If confirmed, Goss would become head of the CIA and director of central intelligence, which would make him the nominal chief of America’s 14 other spy agencies.
Both roles are likely to change under reform proposals under consideration on Capitol Hill. But Sen. Pat Roberts (R-Kan.), the committee chairman, told reporters after the hearing that Goss was likely to remain the nation’s top intelligence official if Bush was reelected.
Goss also said he intended to work quickly to improve communication among analysts at the CIA and other intelligence agencies, and among experts who work in different specialties, including counterterrorism, narcotics trafficking and weapons of mass destruction. Goss described the system of cooperation as “broken.”

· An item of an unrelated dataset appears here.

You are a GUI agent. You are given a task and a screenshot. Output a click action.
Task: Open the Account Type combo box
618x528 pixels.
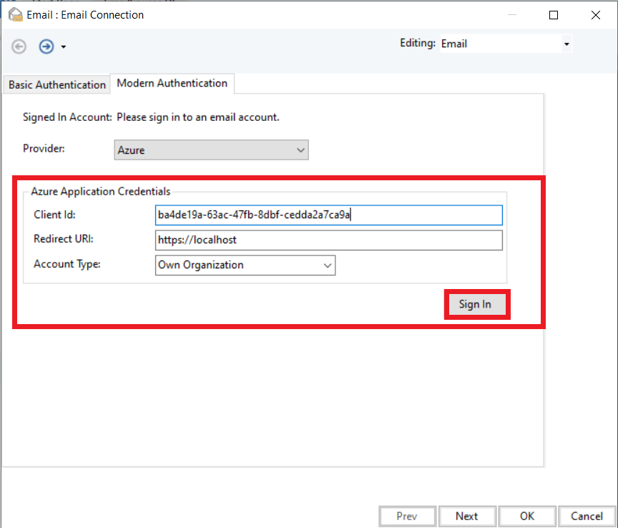[245, 265]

Roberts praised Goss as a “forthright witness” and said he expected the panel to approve Goss’ nomination today. No strong political opposition to Goss has emerged, although some Democrats are likely to vote against him when the nomination goes to the full Senate this week.
During eight hours of hearings over two days, Democrats attacked Goss for what they described as overtly partisan statements on behalf of Republican positions that he had made during his 16 years in Congress, including the last eight as head of the House Intelligence Committee. Several questioned whether he would be sufficiently independent if he became the nation’s top spy.
During Monday’s hearing, for example, Sen. John D. “Jay” Rockefeller IV (D-W.Va.), the committee vice chairman, held up two white binders that he said held 10 years of Goss’ partisan statements. “How does one simply become a different person?” Rockefeller asked.
Goss, who worked as a clandestine CIA officer in Europe and Latin America in the 1960s, repeated earlier pledges to leave politics behind if confirmed as CIA chief. But he said no intelligence official should be held responsible for what political leaders did once the CIA had made its best effort to collect and analyze intelligence.
“I do not think it’s appropriate ... to go and tell a policymaker how to use product,” he said. “That would scare me a lot.... There has to be a clear delineation between delivering unvarnished product and allowing policymakers to do their job in the way they see fit.”